**** Excerpted records ****
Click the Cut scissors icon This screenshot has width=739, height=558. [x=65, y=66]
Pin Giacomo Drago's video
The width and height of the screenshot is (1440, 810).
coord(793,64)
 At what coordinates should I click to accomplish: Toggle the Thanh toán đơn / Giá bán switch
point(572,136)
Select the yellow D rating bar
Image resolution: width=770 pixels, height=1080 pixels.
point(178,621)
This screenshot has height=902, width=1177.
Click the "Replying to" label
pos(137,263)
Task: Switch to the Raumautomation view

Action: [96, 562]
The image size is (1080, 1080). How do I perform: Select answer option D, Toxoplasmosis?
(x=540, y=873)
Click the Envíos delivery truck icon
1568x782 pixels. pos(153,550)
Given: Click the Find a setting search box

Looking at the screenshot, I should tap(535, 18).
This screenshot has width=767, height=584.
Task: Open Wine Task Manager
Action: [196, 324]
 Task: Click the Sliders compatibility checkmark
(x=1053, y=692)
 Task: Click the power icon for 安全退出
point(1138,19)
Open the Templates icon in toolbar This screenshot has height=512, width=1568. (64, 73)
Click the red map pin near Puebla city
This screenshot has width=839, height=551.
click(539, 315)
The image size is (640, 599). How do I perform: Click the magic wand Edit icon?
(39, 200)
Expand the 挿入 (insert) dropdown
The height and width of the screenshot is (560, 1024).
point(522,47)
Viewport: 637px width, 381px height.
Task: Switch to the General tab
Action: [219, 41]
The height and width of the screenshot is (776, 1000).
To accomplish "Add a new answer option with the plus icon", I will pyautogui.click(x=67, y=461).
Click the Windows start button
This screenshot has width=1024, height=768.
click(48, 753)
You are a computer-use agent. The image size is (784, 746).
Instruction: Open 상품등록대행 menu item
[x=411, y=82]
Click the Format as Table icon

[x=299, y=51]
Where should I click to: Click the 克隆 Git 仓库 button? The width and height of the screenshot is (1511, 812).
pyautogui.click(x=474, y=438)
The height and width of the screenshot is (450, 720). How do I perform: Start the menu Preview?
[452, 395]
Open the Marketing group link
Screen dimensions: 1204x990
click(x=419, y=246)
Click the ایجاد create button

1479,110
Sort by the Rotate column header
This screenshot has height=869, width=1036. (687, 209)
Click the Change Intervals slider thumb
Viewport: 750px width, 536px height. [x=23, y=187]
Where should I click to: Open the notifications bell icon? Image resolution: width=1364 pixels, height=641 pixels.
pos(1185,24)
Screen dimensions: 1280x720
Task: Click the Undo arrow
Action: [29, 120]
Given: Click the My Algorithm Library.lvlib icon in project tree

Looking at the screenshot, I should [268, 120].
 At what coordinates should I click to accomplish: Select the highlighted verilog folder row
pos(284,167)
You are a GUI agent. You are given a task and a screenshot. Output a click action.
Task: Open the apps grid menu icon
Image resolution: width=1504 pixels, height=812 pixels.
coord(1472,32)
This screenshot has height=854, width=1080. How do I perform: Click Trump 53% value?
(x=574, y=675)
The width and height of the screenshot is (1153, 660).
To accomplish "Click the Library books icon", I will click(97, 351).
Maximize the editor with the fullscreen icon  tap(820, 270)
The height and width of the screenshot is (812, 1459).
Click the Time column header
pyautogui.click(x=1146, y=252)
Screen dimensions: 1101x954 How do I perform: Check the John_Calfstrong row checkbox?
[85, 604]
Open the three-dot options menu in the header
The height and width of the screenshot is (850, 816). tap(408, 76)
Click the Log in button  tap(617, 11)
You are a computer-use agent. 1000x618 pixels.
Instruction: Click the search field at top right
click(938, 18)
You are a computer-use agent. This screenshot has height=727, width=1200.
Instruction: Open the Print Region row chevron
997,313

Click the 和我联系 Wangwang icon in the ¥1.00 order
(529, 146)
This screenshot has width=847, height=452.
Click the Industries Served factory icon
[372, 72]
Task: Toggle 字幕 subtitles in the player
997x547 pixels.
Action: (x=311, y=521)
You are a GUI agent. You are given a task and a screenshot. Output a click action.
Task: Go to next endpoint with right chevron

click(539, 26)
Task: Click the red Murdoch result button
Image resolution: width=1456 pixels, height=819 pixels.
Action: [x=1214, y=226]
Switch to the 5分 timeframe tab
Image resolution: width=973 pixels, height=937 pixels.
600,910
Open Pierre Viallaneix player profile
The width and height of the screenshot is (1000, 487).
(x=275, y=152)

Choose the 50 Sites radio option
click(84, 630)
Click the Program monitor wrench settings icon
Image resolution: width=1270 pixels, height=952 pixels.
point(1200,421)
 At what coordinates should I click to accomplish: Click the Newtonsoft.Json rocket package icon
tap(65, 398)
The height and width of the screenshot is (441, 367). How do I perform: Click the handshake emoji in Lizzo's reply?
****
Exercise: Exactly and only the lines from the line containing "The width and height of the screenshot is (1000, 487)." through the last line of the entries should be copied, both ends included.

Finished task:
The width and height of the screenshot is (1000, 487).
(x=275, y=152)

Choose the 50 Sites radio option
click(84, 630)
Click the Program monitor wrench settings icon
Image resolution: width=1270 pixels, height=952 pixels.
point(1200,421)
 At what coordinates should I click to accomplish: Click the Newtonsoft.Json rocket package icon
tap(65, 398)
The height and width of the screenshot is (441, 367). How do I perform: Click the handshake emoji in Lizzo's reply?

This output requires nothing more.